**What is needed**
Return each of the entries below word for word, leaving out the pictures.
(Records provided Opens)
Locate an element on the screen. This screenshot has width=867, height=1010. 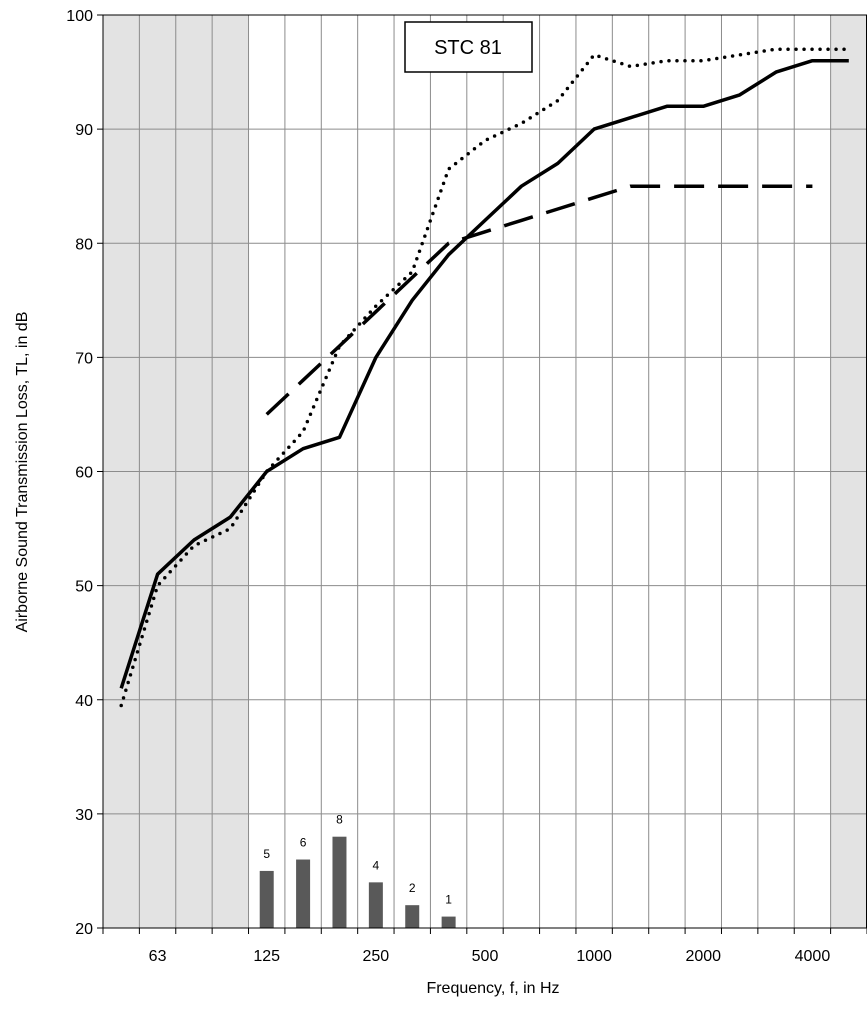
x-tick-label: 500 is located at coordinates (486, 956).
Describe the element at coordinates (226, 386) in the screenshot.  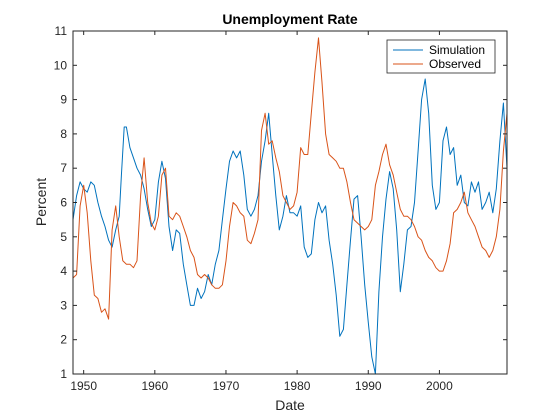
I see `x-tick-label: 1970` at that location.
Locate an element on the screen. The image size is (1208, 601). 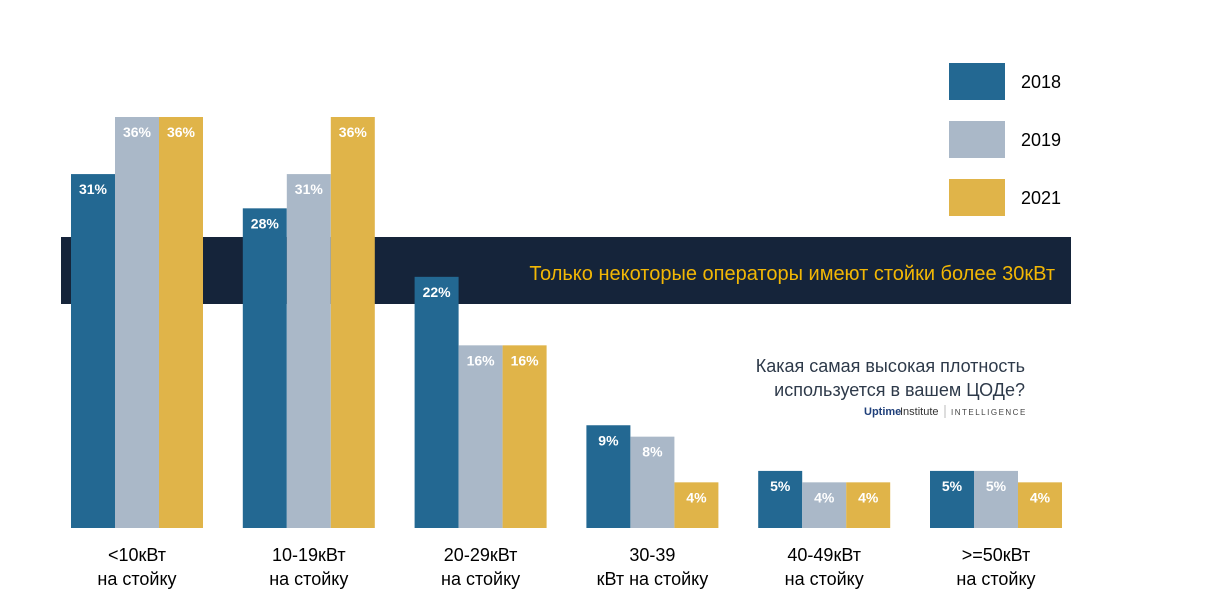
data-label: 8% is located at coordinates (652, 452).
(Records provided Closes)
**Output**
Locate an element on the screen. This screenshot has width=867, height=1010. 
x-tick-label: 500 is located at coordinates (486, 956).
Describe the element at coordinates (226, 386) in the screenshot.  
I see `x-tick-label: 1970` at that location.
Locate an element on the screen. The image size is (1208, 601). 
data-label: 8% is located at coordinates (652, 452).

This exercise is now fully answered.